# anybody have the match schedule for the USSDA biobanding event down Norco/Silverlake this Jan 11/12?



## Kante (Jan 10, 2020)

anybody have the match schedule for the USSDA biobanding event down Norco/Silverlake this Jan 11/12?


----------



## Ed Ho (Jan 10, 2020)

Not the complete schedule.  On the boys side, Surf plays real SoCal Saturday and LAFC Sunday.  The games are at 11 am and 2 pm.  The bio 1 teams (generally 07s and 06s) are at 11 each day and bio 2 (06/05) is at 2.

Based on that, for boys LAFC vs Pats Saturday and Real SoCal vs Pats Sunday would be the match ups.

If you plan to come down, shoot me a DM and I’ll say hi at the event to thank you for posting all the great content.


----------



## Kante (Jan 10, 2020)

Ed Ho said:


> Not the complete schedule.  On the boys side, Surf plays real SoCal Saturday and LAFC Sunday.  The games are at 11 am and 2 pm.  The bio 1 teams (generally 07s and 06s) are at 11 each day and bio 2 (06/05) is at 2.
> 
> Based on that, for boys LAFC vs Pats Saturday and Real SoCal vs Pats Sunday would be the match ups.
> 
> If you plan to come down, shoot me a DM and I’ll say hi at the event to thank you for posting all the great content.


thanks for this!

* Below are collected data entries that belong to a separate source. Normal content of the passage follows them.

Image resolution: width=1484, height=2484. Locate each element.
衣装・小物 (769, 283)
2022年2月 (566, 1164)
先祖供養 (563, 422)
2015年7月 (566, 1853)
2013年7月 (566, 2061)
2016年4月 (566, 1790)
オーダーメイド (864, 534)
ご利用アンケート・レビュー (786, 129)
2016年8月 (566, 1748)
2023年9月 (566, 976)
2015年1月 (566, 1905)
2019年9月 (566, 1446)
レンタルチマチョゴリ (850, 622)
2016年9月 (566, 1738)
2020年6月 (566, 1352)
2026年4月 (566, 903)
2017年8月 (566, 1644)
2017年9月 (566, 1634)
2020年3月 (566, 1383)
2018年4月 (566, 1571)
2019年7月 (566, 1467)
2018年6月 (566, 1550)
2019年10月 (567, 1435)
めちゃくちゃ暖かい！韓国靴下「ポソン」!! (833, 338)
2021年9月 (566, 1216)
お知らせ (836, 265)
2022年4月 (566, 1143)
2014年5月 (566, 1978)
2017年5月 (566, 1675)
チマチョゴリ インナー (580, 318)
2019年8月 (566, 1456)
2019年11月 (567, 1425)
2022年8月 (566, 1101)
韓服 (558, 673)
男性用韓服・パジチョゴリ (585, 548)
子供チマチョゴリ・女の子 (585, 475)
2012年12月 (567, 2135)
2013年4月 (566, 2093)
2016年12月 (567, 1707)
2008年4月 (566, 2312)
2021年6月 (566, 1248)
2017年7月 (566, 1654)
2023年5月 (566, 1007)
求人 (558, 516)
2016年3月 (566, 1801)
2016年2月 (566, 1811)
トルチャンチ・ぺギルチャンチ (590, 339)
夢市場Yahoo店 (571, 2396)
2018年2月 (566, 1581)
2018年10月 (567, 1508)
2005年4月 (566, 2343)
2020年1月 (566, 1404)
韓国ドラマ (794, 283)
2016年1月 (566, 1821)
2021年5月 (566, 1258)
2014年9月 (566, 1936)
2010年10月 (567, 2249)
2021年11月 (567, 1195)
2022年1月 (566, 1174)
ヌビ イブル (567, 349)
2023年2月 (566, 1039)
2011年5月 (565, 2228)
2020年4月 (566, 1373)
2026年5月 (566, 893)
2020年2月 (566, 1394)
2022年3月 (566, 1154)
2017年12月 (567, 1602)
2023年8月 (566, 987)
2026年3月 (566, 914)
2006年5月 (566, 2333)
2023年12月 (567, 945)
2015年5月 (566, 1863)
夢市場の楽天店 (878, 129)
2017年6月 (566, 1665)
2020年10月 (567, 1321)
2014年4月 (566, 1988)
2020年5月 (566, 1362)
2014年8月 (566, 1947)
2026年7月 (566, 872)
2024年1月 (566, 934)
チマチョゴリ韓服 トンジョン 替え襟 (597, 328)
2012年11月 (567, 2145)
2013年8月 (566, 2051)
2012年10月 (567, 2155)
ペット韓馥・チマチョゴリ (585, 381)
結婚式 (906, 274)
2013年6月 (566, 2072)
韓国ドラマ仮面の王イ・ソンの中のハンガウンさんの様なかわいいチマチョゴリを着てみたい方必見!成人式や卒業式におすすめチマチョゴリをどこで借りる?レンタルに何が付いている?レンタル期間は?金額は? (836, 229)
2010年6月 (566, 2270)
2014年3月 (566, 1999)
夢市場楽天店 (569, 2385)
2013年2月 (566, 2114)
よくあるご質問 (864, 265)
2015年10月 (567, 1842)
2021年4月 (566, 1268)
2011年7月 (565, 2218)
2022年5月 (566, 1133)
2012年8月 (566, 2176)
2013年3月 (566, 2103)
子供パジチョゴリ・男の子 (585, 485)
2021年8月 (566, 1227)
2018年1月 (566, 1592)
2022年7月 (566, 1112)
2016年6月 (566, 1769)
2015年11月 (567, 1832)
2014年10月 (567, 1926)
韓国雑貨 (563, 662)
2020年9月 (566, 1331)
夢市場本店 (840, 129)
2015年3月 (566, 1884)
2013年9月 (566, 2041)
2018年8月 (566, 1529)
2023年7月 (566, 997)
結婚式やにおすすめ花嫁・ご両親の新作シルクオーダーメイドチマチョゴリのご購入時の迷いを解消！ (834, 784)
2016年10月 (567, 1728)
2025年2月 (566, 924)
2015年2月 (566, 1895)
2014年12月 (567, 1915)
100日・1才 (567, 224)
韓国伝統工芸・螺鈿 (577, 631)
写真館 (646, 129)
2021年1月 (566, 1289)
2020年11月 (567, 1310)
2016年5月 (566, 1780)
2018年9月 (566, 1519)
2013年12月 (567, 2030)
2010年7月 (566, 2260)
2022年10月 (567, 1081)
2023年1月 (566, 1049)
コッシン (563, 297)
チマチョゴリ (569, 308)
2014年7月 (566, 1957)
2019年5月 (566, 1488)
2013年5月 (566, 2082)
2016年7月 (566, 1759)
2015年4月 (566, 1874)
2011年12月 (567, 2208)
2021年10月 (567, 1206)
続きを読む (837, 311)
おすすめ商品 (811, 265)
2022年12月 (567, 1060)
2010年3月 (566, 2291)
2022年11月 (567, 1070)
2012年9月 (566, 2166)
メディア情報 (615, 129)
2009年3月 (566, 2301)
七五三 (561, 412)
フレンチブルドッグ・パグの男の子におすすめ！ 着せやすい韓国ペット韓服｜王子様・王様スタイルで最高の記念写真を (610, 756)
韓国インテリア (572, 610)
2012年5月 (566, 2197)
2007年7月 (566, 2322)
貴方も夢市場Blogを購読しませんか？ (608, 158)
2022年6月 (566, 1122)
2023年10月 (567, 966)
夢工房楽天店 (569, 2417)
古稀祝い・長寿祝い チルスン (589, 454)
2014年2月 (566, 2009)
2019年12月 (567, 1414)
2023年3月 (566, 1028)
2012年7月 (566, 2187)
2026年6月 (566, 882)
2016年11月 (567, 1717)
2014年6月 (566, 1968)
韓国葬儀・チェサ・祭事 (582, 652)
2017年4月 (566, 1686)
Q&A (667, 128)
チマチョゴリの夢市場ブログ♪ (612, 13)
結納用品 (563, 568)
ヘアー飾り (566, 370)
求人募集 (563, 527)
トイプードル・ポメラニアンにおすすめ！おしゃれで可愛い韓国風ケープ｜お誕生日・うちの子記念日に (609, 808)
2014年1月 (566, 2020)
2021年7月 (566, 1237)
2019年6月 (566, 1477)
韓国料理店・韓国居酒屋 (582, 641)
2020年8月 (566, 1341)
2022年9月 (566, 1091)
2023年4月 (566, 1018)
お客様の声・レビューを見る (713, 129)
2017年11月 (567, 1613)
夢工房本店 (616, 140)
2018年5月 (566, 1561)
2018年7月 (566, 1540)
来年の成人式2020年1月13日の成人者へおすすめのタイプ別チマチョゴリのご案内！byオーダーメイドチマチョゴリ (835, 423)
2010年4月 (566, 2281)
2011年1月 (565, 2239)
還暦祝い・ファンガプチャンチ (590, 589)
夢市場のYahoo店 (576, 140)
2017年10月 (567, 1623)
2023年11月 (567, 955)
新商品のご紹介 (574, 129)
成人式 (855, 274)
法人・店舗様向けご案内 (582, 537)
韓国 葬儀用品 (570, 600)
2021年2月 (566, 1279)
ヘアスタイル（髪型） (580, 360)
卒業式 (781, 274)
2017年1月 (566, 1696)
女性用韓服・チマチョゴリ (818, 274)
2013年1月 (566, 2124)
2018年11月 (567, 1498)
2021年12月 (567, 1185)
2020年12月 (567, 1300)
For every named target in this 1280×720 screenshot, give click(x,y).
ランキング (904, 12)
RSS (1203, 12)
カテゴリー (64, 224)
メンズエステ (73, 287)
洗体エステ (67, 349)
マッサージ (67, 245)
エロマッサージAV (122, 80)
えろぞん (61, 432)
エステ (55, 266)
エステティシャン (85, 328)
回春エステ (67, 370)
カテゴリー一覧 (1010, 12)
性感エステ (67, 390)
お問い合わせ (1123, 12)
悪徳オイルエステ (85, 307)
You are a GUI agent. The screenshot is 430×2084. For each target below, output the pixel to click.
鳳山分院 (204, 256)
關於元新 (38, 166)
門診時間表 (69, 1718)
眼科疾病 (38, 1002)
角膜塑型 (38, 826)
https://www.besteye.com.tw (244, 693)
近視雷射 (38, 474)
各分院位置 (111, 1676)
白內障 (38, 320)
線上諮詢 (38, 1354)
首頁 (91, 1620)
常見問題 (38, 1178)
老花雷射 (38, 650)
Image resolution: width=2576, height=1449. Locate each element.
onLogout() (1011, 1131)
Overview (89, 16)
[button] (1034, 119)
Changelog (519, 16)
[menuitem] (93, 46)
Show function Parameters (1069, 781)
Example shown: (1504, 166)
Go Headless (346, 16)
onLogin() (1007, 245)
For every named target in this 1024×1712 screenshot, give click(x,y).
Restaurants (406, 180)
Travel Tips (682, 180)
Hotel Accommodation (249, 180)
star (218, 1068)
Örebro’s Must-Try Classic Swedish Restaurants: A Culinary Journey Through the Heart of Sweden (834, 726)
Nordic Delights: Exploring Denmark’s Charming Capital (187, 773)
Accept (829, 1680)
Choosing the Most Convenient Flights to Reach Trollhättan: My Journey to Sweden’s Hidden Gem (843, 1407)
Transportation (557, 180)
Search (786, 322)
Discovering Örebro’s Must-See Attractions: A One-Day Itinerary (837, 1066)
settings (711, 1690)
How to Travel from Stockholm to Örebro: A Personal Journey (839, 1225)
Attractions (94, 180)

Will ping you if we head down.


----------



## focomoso (Jan 13, 2020)

Talked to a couple of Pats parents / kids who were there on Saturday and they thought it was pretty ridiculous given that LAFC's "small" teams were even more over-sized relative to the Pats small teams because of just how huge the LAFC kids are to begin with.


----------